Meteen is ze serieus. “Waar zie je ze? Achter het kleed? Zitten ze daar samen?” Jeanine begrijpt het.

“Ja, ze wijzen naar iedereen, alsof niemand ze ziet en bespreken alles wat ze zien. Ze bewonderen hun dochters, ze lachen als Sem Jetë optilt en naar de meiden brengt.”

Jeanine kijkt Bart aan. Ze ziet niet wat hij ziet, het klinkt in ieder geval fijn. “Zien ze … mij … ook?”.

“Ja, zeker, en maak je geen zorgen, beiden vinden dat prima. Ineke en ik spraken af niet alleen te blijven. Misschien kijken mannen eerder rond, in mijn geval, ...”

“Bart, deze vrouwen zorgden ervoor dat ik nu bij jou ben, zij waren wie ze wilden zijn en deden wat ze wilden doen. Zij leefden met jou, en stierven … uhm … ook met jou. Een beetje. Je begrijpt me wel.”

Het liefste dat Bart ooit hoorde. Hij valt stil.

“Wat is er schat?”, vraagt ze.

Met dikke stem vervolgde hij: “Het is ongelooflijk. Ineke, Jeta, jij. Waarom? Waarom met mij?”

“Haha, vissen naar complimentjes vriend?
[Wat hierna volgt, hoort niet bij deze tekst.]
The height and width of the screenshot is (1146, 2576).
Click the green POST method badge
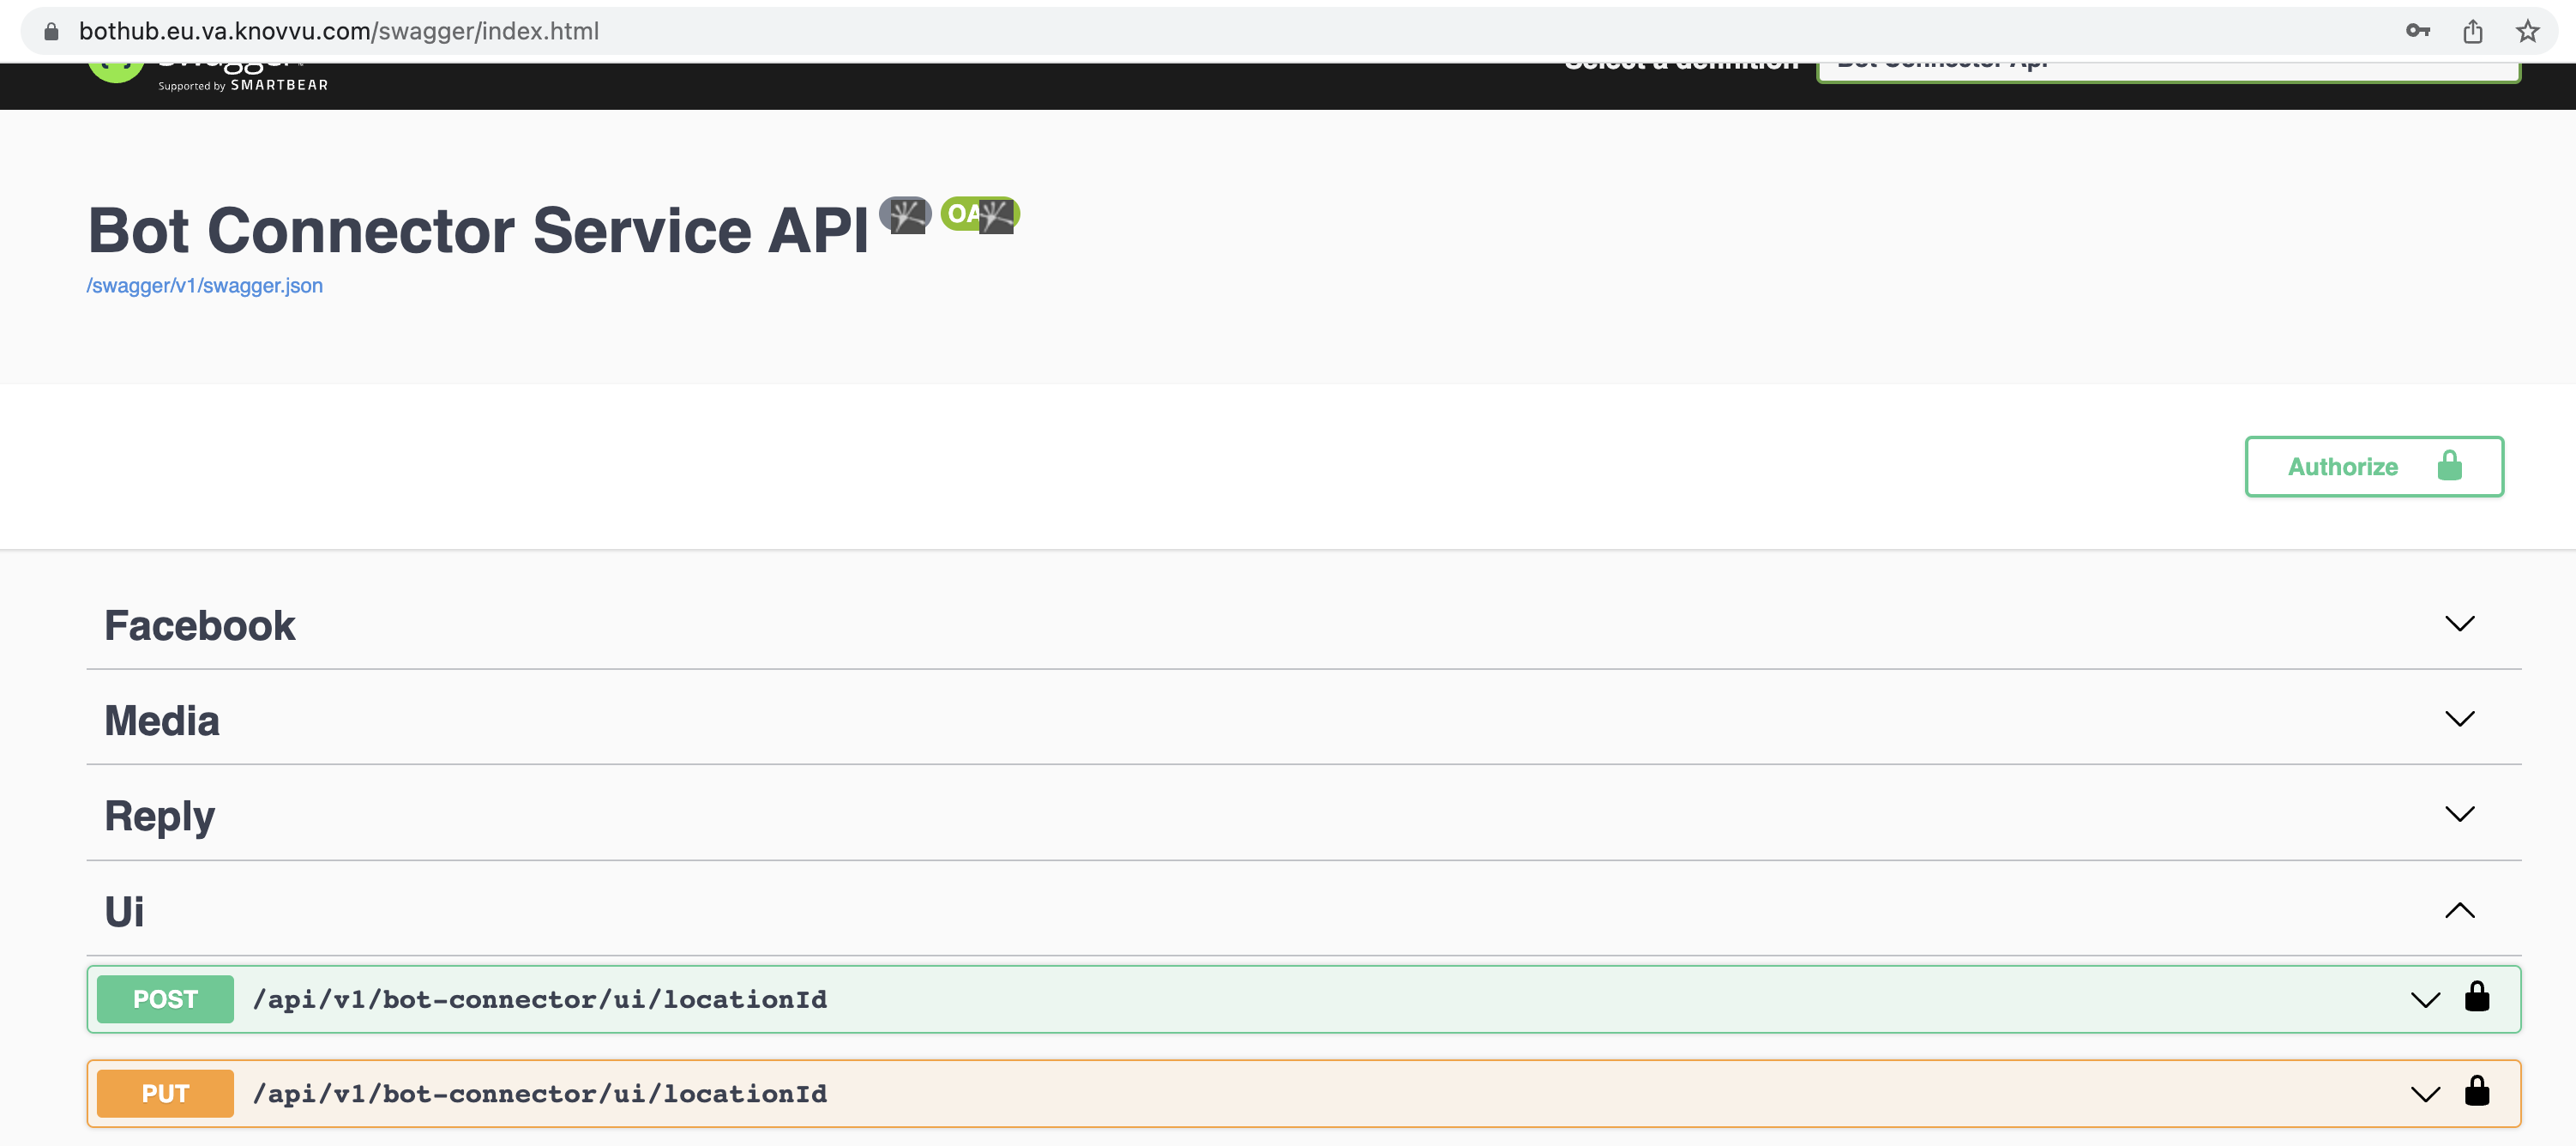[x=165, y=999]
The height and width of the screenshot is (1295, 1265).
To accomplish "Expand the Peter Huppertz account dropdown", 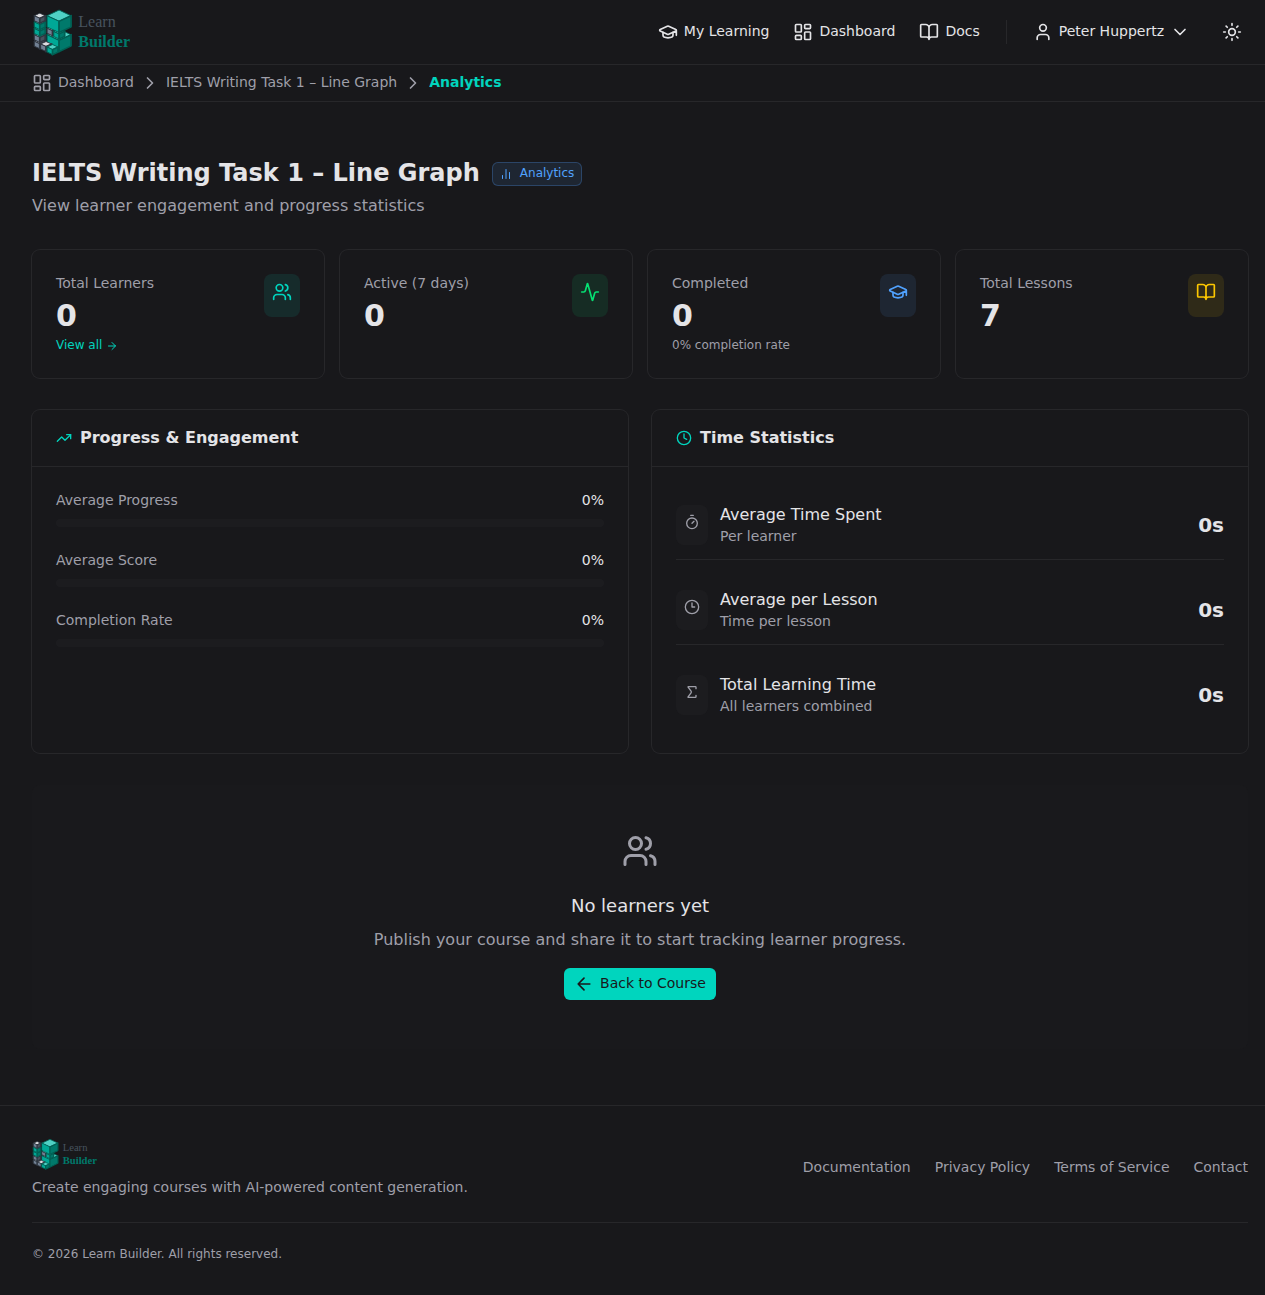I will coord(1110,31).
Daar trap ik niet in!” Ze knuffelt de man die ze zo bemint dat haar vriendinnen het niet kunnen geloven.

Hij laat zich meeslepen door het geluk dat de situatie op het strand uitstraalt. Ineke en Jeta vervagen in de trillende warme lucht die opstijgt uit het strand.

Straks gaan ze gezamenlijk eten in het restaurant bij de camping. Het weer is prachtig, buiten staat een grote tafel klaar en Bart sprak met de kok af dat hij allemaal lekkere hapjes zou serveren. Op de plek waar lucht, zee en land samensmelten beëindigt de kwijnende zon een broeierige dag. Hij geniet van het kabbelende water in de Westerschelde, het nog warme zand en de herinneringen aan vier meisjes die krabbetjes zoeken bij de strand­hoofden. Hoe heerlijk waren die zorgeloze jaren. Nog geen ziekte of dood die dat geluk ontregelden.
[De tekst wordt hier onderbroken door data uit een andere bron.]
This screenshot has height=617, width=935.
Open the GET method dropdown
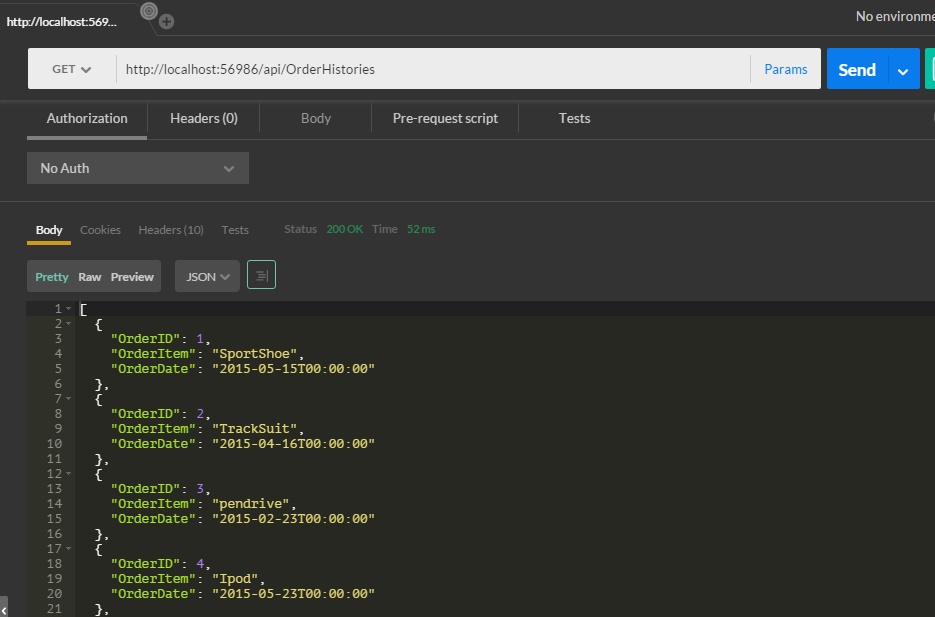[x=71, y=70]
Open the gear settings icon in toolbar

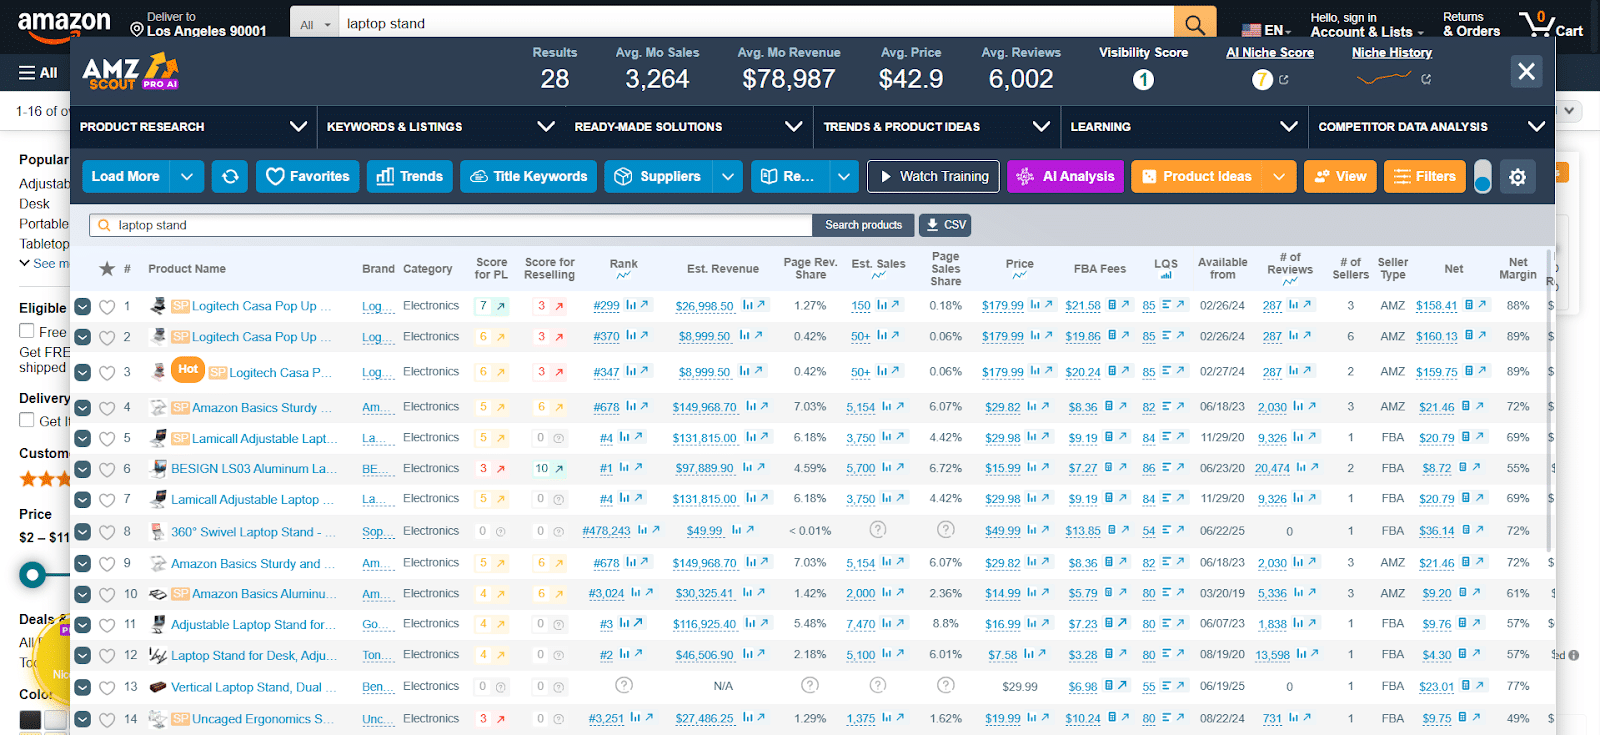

Sem wil natuurlijk op het spring­kussen dat het restaurant in de zomermaanden naast het terras plaatst. Jetë zou uiteindelijk moe in iemands armen belanden. Bart overhandigt Jeta’s shawl aan Maartje, de stof die haar moeder’s geur bevat en Jetë kalmeert. Als het even kon zorgt Bart ervoor dat ze in een draagzak zit die hij op zijn borst houd. Een kussentje maakt dat ze lekker ligt. Het sterke meisje slaapt overal doorheen. Ze lijkt op haar moeder.
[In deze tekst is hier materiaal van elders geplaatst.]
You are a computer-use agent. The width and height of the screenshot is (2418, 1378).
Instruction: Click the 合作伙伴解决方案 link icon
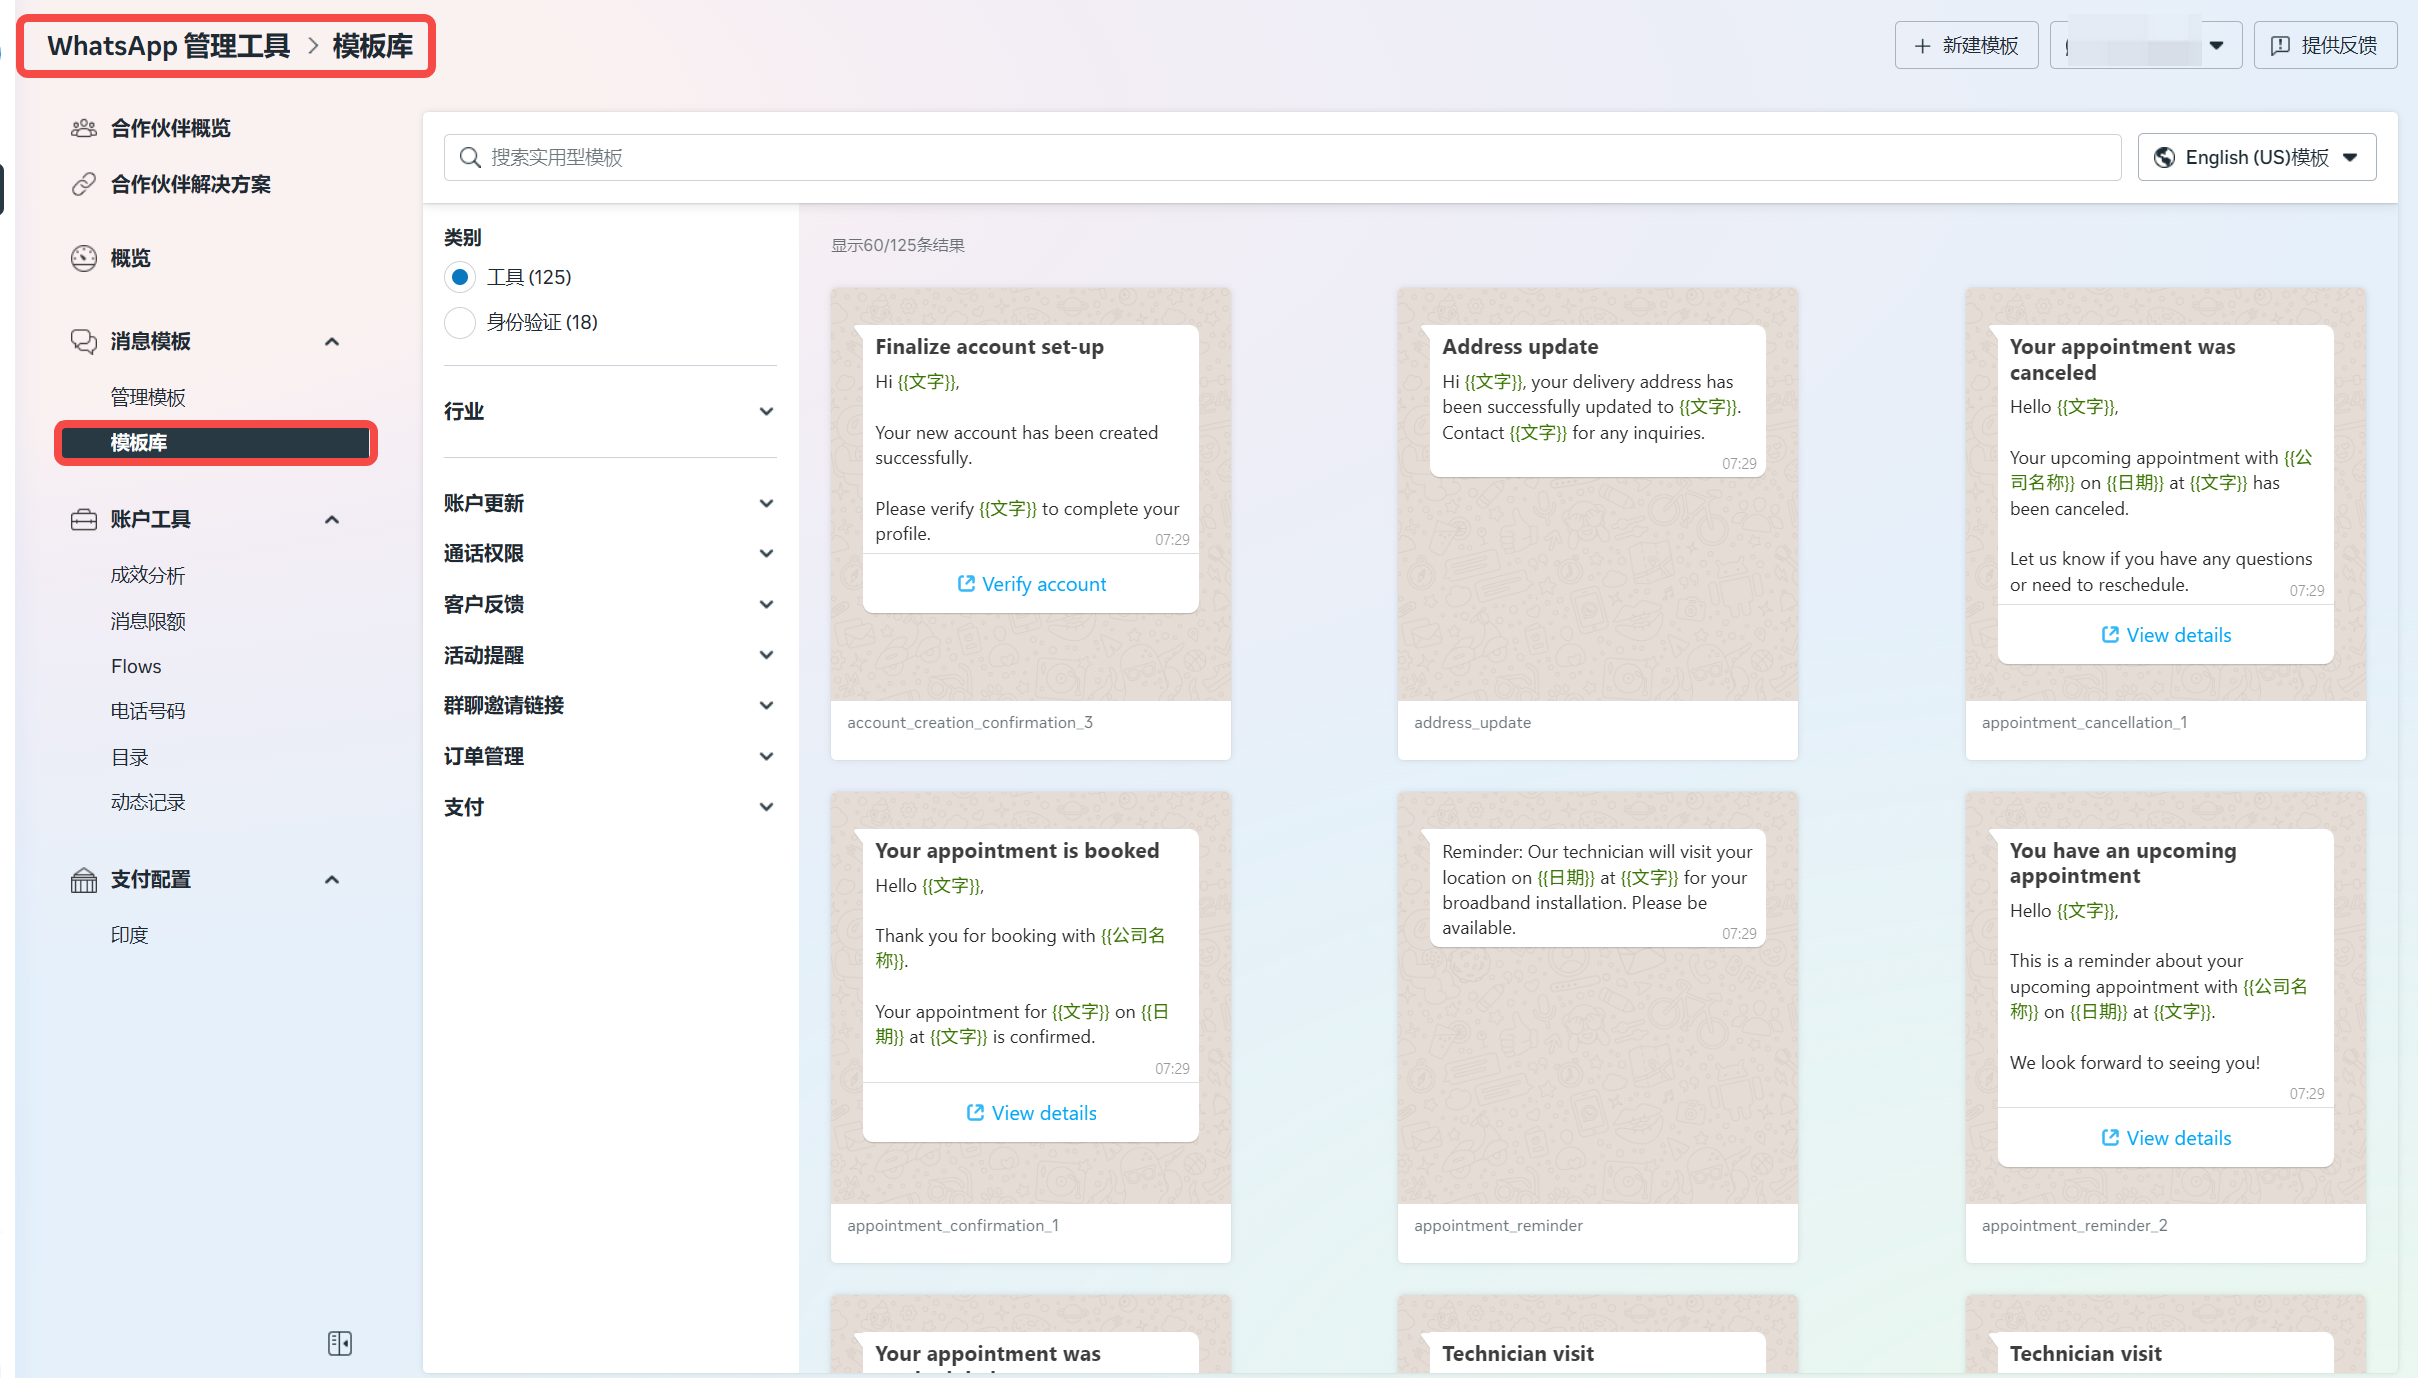[84, 184]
Jeanine slaat het tafereel met liefde gade. Bart is een opgave en een zegen tegelijk. Ineke en Jeta, de belangrijkste vrouwen in zijn leven, met wie zij die rol deelt, naast al zijn dochters: Kim, Anneke, Ayla, Maartje en Jetë. Hij sloot Sem in zijn hart en voor hem is Bart zijn vader. Ze kruipt tegen hem aan en is gelukkig.

Voor Jeanine rusten drie schelpen, bruin als nat strand.
Ze pakt een vaalwitte, broos geschuurd door ‘t zand.
Vier schelpen verenigd, huizen in haar hand.